◆ Assignment ◆
Please retype the data that follows, starting at the line containing "You are a computer-use agent." and stopping after the last line.

Stored records
*** Begin section ***

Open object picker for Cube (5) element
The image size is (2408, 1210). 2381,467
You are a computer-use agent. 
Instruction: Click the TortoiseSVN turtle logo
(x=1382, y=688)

*** End section ***

◆ Solution below ◆
You are a computer-use agent. 
Instruction: Click the TortoiseSVN turtle logo
(x=1382, y=688)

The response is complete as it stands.